What is Data Provenance
Overview
Teaching: 20 min
Exercises: 0 minQuestions
What should I be recording while I do my analyses?
Objectives
Train yourself to record important metadata needed for
Where are we?
In the previous lesson we touched on capturing provenance and metadata while you clean your own dataset. But now we are talking about what you can do during the analysis phase of a data life cycle to implement FAIR practices.
What is Provenance?
Definition from Miriam-Webster Dictionary:
- Origin, Source.
- The history of ownership of a valued object or work of art or literature
Provenance was originally a term applied to works of fine art as a record of their history. It came to encompass not just chain of custody, but a full record of what happened to it and where it traveled. The term is now applied to data as well, and the meaning is the same. Where did a dataset come from? Who created it? What processing was done to it? Where was it stored?
The parallels between “artwork” and “data” still hold up today.

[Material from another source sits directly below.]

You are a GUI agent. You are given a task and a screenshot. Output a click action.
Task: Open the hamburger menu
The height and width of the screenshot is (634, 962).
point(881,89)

From “artworkarchive’s “Provenance 101”:
- “An ideal provenance captures the ownership history of an artwork all the way back to the creation of the artist. But, many times there are gaps in the object’s ownership record which can affect the work’s value. “
- _ “Don’t make your artworks worthless by losing important information. “_
Have you ever come back to plots or data you created and have no idea how you make them? At that point the provenance is gone. You can’t go back in time and collect some kinds of metadata. You have to keep good notes and records while you work with your data.
What to keep in mind when writing a provenance record
- Document where you get your source data so you can cite it later. If you collected it yourself, make sure you have all the metadata about how, when, and where you collected it. Keep notes about what processing you do to the data.
- Keep your source data separate from your analysis tables. Never manipulate your source data during your analyses! Make a separate copy for manipulating however you need to during the analyses. Make a system to keep track of your workflow and identify different data tables. This can be a formal version control system (e.g. git/github) or a documented plan for folder and file naming conventions along with notes.
- Write notes like you are explaining it to someone else. Look at your plots and data and pretend you are stepping someone else through how you would produce the same thing. Even if you come back to it yourself in the future, it’s likely you would have forgotten all the details. Help yourself out with good documentation.
- Record the filename and path you save to. Make it clear what was done to produce each file.
Example notes:
2022-06-22: Downloaded a subset of dataset “Niskin bottle samples” which spans 2004 to 2008 to folder “BATS_niskin/orig/bcodmo_dataset_3782_2004_to_2008.csv”
data source citation: Johnson, R. (2019) Niskin bottle water samples and CTD measurements at water sample depths collected at Bermuda Atlantic Time-Series sites in the Sargasso Sea ongoing from 1955-01-29 (BATS project). Biological and Chemical Oceanography Data Management Office (BCO-DMO). (Version 1) Version Date 2019-05-29 [Subset 2004 to 2008]. http://lod.bco-dmo.org/id/dataset/3782 [Accessed on 2022-06-22]
Data were binned data by hour, ordered table by station, cast, pressure and saved to “BATS_niskin_2004_to_2008/hourly/BATS_niskin_hourly.xlsx”
- exported Sheet 1 to “BATS_niskin_2004_to_2008/hourly/BATS_niskin_hourly.csv.”
- exported plot in Sheet 2 to “BATS_niskin_2004_to_2008/hourly/BATS_profiles.png”
Having clear records about how a plot was produced with the table you used to produce it is very important for reports and journal publications. It allows your results to be reproducible, transparent, and facilitate peer review. It also makes writing your publication easier since you already have the figure captions written!
Key Points
You can’t go back in time and collect some kinds of metadata. You have to keep good notes and records.